What to do
Could you output all of the records below exactly as they appear?

Records for this task
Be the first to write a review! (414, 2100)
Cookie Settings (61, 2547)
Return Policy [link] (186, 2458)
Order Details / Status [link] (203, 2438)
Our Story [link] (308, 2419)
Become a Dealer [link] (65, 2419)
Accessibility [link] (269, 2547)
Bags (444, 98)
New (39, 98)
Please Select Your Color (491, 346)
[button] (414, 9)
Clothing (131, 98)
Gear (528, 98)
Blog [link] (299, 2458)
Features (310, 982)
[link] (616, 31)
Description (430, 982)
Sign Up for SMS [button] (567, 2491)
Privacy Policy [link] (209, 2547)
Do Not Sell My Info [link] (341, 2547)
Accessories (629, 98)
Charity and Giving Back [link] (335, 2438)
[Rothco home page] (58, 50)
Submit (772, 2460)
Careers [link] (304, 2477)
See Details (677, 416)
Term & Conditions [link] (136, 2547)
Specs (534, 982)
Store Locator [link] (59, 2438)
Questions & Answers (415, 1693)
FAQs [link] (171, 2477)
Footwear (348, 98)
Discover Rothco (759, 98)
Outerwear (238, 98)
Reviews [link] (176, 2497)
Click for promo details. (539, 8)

Finished exercise
Be the first to write a review! (414, 2100)
Cookie Settings (61, 2547)
Return Policy [link] (186, 2458)
Order Details / Status [link] (203, 2438)
Our Story [link] (308, 2419)
Become a Dealer [link] (65, 2419)
Accessibility [link] (269, 2547)
Bags (444, 98)
New (39, 98)
Please Select Your Color (491, 346)
[button] (414, 9)
Clothing (131, 98)
Gear (528, 98)
Blog [link] (299, 2458)
Features (310, 982)
[link] (616, 31)
Description (430, 982)
Sign Up for SMS [button] (567, 2491)
Privacy Policy [link] (209, 2547)
Do Not Sell My Info [link] (341, 2547)
Accessories (629, 98)
Charity and Giving Back [link] (335, 2438)
[Rothco home page] (58, 50)
Submit (772, 2460)
Careers [link] (304, 2477)
See Details (677, 416)
Term & Conditions [link] (136, 2547)
Specs (534, 982)
Store Locator [link] (59, 2438)
Questions & Answers (415, 1693)
FAQs [link] (171, 2477)
Footwear (348, 98)
Discover Rothco (759, 98)
Outerwear (238, 98)
Reviews [link] (176, 2497)
Click for promo details. (539, 8)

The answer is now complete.